PEGylated and zwitterated silica nanoparticles as doxorubicin carriers applied in a breast cancer cell line: Effects on protein corona formation

Nanomaterials exposed to biological fluids form protein coronas on their surfaces, changing their original properties. Surface functionalization with nonfouling moieties is a strategy to synthesize silica nanoparticles (SiNPs) with the ability to hinder protein corona formation.
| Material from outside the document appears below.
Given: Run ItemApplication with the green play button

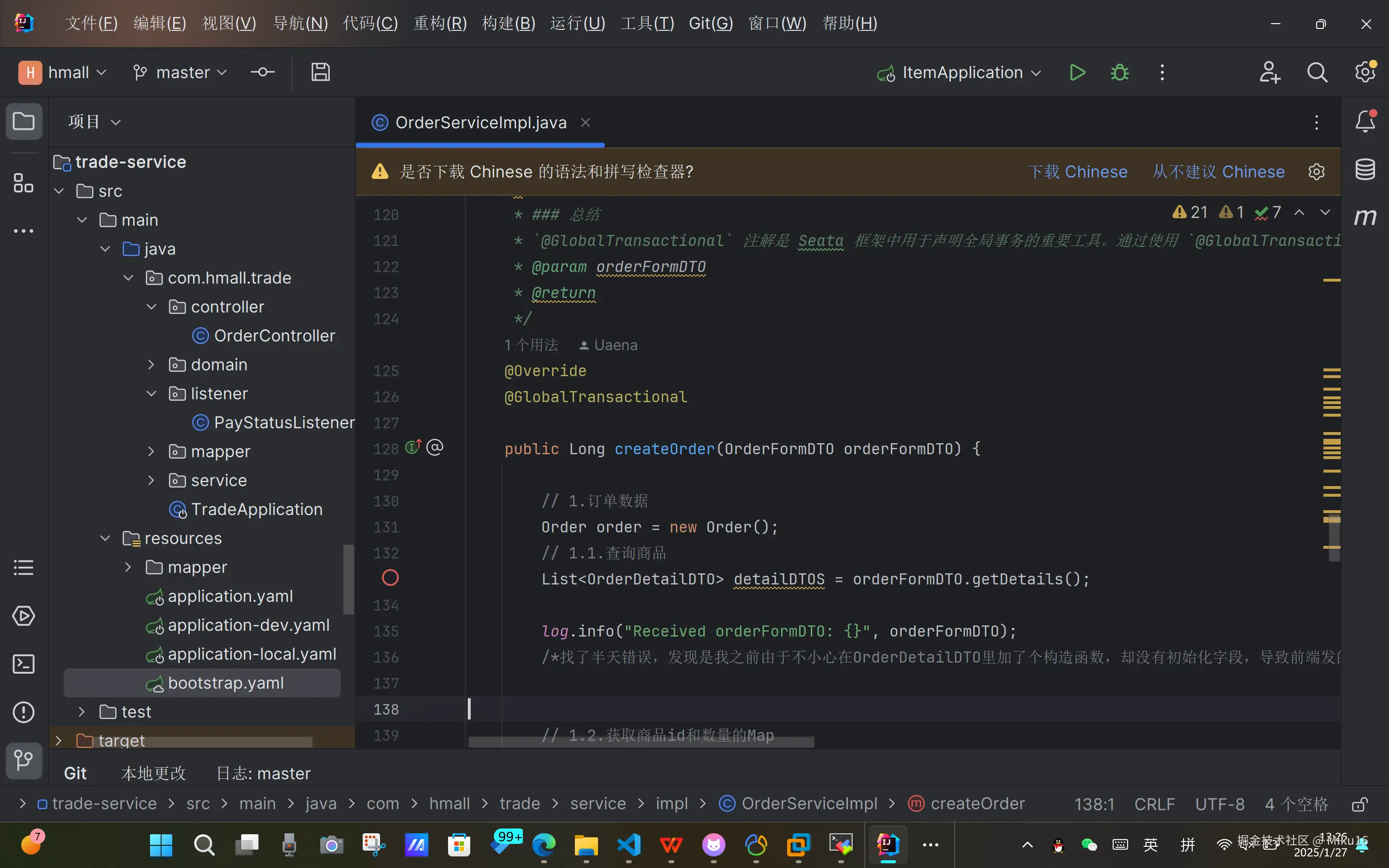Looking at the screenshot, I should (1077, 73).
We report a simple poly(ethylene glycol) (PEG) and zwitterionic (ZWT)-based surface modification method to prepare doxorubicin-loaded SiNPs to avoid protein corona formation in breast cancer cells. Drug-loaded SiNPs were characterized in terms of particle size, charge, and drug loading content. A comparison of the stability between PEG and ZWT on SiNP surfaces was performed at 25 °C and 37 °C in a high salt solution using turbidimetry. At 37 °C, the PEGylated SiNPs showed aggregation. In contrast, under the same conditions, zwitterated SiNPs did not show aggregation. Both PEG and ZWTSiNP savoided protein adsorption in the presence of increasing concentrations of bovine serum albumin (BSA). In vitro cell experiments demonstrated that both functionalization approaches (SiNPs-PEG and SiNPs-ZWT) improved biocompatibility in the breast cancer cell line MCF-7compared to SiNPs. The antitumour effects of doxorubicin-loaded SiNPs were evaluated via red neutral cell uptake and annexin V assays, and the results demonstrated that surface functionalization plays an important role in the cytotoxic profile of these systems, with SiNPs-DOX-PEG and SiNPs-DOX-ZWT exhibiting a superior cytotoxic effect compared to SiNPs-DOX.